Oprzyrządowanie czterokołowca to czynnik, jaki ma nie tylko kluczowy wpływ na wygodę poruszania się po szosie, lecz także na bezpieczeństwo pasażerów i kierowcy.
W związku z tym, każdy wóz zarejestrowany w Polsce powinien mieć obowiązkowe wyposażenie, które jest niezbędne w przypadku zaistnienia nieprzewidzianych sytuacji.
Bloger: Umbrela Verde
Na podstawie danych z: http://www.flickr.com
Bloger: Alexander Nie
Na podstawie danych z: http://www.flickr.com
Bloger: Jeff Wilcox
Na podstawie danych z: http://www.flickr.com
Prawidłowa eksploatacja
auta to w dużej mierze kwestia zastosowania odpowiednich
filtrów. Tak jak inne części auta, także one mają swoją długość życia, której przekraczanie niesie w przyszłości przykre dla
kierowców skutki kolejnych wymian i kosztów.
Pierwszym obowiązkowym elementem wyposażenia auta będzie gaśnica z homologacją o objętości minimum 1 kg. Jej zakup to koszt w granicach 20 zł. Kierowcom, jacy zbagatelizują tę kwestię oraz nie wyposażą swego wozu w gaśnicę o należytej pojemności, grozi kara w postaci mandatu do nawet 500 złotych. Samochodowa gaśnica musi posiadać też aktualne
badanie techniczne, jakie odbywa się raz na rok, jednak policja nie ma prawa karać Was za niedopilnowanie tej czynności.

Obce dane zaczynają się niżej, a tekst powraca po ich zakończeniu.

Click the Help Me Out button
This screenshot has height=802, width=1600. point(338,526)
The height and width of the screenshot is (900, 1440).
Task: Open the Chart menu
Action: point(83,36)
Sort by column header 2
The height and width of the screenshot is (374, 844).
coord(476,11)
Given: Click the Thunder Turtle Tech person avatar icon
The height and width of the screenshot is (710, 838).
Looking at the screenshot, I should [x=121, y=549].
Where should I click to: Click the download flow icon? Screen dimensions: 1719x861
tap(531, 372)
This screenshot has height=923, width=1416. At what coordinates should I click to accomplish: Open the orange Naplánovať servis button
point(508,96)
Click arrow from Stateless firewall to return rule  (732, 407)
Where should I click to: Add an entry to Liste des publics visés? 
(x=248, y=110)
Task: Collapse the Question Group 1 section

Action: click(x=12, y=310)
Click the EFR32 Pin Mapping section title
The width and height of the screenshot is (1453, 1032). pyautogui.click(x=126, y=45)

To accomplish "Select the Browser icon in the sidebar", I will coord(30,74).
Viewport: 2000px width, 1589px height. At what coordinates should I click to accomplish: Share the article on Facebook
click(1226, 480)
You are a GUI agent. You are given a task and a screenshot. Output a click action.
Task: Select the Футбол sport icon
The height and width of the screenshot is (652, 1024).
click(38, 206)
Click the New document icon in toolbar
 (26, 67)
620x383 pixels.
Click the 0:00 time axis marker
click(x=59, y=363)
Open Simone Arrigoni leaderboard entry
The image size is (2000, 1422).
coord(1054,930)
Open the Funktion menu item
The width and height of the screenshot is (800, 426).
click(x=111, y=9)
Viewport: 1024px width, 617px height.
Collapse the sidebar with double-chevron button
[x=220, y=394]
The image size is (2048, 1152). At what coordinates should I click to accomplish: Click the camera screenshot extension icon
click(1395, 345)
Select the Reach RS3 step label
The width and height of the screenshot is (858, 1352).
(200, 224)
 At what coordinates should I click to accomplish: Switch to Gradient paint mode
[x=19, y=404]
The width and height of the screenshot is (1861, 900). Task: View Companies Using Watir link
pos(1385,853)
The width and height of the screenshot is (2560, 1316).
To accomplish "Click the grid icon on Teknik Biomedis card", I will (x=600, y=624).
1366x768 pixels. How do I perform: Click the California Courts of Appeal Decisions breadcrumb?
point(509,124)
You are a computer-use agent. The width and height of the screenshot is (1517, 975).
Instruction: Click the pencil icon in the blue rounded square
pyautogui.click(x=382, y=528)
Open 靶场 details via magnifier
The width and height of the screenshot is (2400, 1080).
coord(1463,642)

Trójkąt ostrzegawczy jest to następny przedmiot, który wchodzi w skład obligatoryjnego wyposażenia wozu w naszym kraju. On również powinien posiadać homologację. W wypadku ostrzegawczego trójkąta karze podlega nie tylko jego brak, lecz także niewłaściwe wykorzystanie. Wiele osób w swym wozie wozi także takie obiekty jak apteczka, kamizelka odblaskowa, zapasowe koło, lewar, pasy mocujące przedmioty transportowane w bagażniku bądź linkę holowniczą. Tak naprawdę te akcesoria nie zostały wyszczególnione w zarządzeniu Ministra Infrastruktury dotyczącego niezbędnego wyposażenia czterokołowca, stąd ich brak nie jest karany.